Nov 18, 2010 16:57
She slept and dreamed as the world shook around her. The herbs she had been given had all been converted into the sleeping potions she'd been practicing, and her workspace upstairs dismantled to make room for Sheshafi and her mate. Food had been prepared and stored away, tents had been repaired, assembled, and re-packed, and all of her and Tashorr's possessions had been placed in the packs they had brought with them. Their raptors were ready to move at a moment's notice, harnesses had been checked and adjusted, and the hunting cat's wounds were nearly healed. But they weren't going to Outland.

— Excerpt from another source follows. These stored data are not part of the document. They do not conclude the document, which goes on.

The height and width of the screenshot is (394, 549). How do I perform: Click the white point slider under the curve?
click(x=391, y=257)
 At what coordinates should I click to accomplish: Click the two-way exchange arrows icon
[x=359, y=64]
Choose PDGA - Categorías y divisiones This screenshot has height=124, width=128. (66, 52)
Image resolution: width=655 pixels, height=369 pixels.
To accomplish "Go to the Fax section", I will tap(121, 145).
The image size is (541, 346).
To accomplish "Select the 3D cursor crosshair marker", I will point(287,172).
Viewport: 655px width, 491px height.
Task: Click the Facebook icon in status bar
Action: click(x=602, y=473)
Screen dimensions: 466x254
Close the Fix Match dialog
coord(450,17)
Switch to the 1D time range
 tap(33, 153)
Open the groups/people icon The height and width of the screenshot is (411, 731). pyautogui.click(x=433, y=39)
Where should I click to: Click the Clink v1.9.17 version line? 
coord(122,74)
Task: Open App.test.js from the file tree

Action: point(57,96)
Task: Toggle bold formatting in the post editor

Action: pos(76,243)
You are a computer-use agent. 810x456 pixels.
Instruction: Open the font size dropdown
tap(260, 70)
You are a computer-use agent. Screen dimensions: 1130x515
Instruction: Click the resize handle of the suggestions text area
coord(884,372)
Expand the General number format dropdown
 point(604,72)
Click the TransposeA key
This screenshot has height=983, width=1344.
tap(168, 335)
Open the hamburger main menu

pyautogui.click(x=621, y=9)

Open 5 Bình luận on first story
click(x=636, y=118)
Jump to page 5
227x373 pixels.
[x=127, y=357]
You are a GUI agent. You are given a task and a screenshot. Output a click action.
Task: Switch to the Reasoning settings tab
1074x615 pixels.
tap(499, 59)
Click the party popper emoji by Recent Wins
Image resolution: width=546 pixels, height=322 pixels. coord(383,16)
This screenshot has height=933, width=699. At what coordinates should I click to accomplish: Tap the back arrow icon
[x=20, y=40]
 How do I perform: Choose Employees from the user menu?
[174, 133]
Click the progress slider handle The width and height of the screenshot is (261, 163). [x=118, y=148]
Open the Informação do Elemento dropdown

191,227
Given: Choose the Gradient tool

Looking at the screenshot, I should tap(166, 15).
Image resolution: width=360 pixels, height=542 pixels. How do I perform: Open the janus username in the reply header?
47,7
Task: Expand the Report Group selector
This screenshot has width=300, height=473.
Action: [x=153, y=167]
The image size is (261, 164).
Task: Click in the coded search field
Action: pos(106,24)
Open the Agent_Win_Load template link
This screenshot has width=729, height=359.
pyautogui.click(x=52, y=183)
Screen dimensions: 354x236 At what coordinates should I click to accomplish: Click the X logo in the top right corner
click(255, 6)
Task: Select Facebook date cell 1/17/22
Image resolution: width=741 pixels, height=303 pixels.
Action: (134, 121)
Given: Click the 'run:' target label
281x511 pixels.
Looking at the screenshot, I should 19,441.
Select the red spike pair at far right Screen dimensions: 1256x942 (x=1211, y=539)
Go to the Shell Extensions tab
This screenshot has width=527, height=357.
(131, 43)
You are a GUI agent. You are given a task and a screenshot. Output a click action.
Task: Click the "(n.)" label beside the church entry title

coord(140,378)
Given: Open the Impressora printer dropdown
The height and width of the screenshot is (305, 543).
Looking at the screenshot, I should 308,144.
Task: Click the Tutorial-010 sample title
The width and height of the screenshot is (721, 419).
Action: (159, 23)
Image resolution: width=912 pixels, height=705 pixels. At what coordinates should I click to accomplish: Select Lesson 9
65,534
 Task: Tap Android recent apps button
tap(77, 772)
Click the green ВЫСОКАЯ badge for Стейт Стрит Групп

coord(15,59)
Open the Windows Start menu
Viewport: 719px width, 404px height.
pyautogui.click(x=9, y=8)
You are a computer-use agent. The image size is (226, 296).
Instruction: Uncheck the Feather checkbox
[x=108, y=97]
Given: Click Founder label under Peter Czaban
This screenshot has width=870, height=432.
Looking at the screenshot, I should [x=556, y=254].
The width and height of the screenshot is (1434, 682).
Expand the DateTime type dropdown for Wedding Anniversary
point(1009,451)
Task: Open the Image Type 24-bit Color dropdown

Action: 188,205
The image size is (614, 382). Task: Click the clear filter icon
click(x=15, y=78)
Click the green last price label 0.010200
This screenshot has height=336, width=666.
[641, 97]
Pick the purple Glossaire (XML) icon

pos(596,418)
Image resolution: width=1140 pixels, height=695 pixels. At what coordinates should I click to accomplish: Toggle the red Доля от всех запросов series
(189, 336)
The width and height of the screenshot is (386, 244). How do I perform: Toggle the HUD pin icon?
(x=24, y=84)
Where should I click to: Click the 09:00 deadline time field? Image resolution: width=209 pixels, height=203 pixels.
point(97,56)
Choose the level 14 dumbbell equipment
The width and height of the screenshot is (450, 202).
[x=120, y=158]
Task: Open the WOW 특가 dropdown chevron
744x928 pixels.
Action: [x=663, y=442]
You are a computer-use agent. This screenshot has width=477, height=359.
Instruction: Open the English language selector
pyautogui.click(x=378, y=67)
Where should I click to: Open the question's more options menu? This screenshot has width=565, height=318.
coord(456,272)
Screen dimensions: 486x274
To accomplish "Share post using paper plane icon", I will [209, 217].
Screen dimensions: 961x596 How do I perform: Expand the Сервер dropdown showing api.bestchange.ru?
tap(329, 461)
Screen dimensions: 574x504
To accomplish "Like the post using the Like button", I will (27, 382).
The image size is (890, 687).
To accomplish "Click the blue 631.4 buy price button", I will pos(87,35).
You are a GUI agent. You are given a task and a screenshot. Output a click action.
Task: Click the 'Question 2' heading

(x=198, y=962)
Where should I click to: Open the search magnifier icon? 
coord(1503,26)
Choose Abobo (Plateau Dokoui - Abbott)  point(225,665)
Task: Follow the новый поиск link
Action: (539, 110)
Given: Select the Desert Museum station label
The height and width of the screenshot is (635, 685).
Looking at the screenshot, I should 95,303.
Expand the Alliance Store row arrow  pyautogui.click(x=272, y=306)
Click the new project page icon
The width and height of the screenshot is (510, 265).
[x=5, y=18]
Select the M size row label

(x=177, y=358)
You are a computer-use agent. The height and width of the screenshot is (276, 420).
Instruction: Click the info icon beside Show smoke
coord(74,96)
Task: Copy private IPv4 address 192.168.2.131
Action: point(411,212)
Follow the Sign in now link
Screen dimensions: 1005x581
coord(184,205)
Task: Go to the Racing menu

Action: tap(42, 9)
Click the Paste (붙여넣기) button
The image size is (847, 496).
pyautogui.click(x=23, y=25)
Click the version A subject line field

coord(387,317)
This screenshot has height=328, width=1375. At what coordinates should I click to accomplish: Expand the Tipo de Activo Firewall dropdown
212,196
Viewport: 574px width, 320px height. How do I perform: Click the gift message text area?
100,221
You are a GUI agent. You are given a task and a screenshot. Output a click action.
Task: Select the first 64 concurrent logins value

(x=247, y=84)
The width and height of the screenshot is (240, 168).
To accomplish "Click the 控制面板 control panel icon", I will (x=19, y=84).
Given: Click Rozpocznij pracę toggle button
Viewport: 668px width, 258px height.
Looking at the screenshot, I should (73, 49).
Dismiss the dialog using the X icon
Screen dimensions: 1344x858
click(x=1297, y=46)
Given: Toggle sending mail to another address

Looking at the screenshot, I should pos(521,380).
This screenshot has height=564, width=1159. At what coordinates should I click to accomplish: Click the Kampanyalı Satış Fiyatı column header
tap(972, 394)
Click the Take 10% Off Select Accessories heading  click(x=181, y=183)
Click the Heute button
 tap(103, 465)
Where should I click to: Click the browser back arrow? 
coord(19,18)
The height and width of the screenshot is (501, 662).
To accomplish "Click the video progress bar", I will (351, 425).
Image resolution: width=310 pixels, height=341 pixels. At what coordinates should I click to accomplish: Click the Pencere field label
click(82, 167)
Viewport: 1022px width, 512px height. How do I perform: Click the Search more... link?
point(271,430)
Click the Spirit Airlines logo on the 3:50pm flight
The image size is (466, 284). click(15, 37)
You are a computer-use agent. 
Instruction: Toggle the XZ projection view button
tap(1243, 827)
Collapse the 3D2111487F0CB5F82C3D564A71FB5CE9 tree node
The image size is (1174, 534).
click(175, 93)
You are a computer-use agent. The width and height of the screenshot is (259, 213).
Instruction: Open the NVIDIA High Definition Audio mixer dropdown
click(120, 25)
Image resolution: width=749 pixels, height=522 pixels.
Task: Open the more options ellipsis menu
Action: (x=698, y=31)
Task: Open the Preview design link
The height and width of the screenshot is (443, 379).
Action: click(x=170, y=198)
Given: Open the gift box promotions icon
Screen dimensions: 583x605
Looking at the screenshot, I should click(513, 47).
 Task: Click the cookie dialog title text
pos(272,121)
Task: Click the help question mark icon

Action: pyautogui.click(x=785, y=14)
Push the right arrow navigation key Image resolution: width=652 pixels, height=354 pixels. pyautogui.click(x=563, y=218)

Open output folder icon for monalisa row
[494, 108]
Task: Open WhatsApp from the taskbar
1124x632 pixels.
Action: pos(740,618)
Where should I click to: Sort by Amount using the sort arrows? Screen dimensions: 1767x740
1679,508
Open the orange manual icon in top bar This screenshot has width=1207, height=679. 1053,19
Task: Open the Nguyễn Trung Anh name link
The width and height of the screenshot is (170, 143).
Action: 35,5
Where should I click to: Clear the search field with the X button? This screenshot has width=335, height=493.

Yunari was uncertain, in her odd and drifting state of mind, what foolishness had inspired the tribe to stay. Fire, cackling as he crouched at the side of her bed, told her to blame the lynx she sometimes saw creeping down the stairs and out of the inn. She was well aware that he was present only as a creation of her own mind, though, and paid no heed to the creature as it roamed. The serpent came and went as well, but Fire had little to say on that topic, and the Earth child she sometimes thought she cradled in her arms only turned away and wailed louder, drawing her attention to comfort it. The babe was weak-willed and needy, a far cry from the strong Earth she knew, but there was little else to do but wait. It grew more sickly day by day, shuddering in its fits of coughing, and she longed to fling its stony body from her and escape. She found, though, that so long as she relied on Fire to take the infant when she could no longer bear to look at it, she was able to restrain her fear and loathing.
She had no one else to talk to but Fire, and he was more the sort for jabs and needling comments than for pleasant conversation, so she spoke to herself, asking after her stone child and commenting on the weather and other inane subjects. When those topics were exhausted, she turned to Fire again, asking him of himself. He didn't know, and couldn't tell her, he said. Not much at all. But she caught unease in his tone, and pressed him. Don't you know? he asked her. The world is coming to an end. But he said it in such a sarcastic manner that she had difficulty believing him.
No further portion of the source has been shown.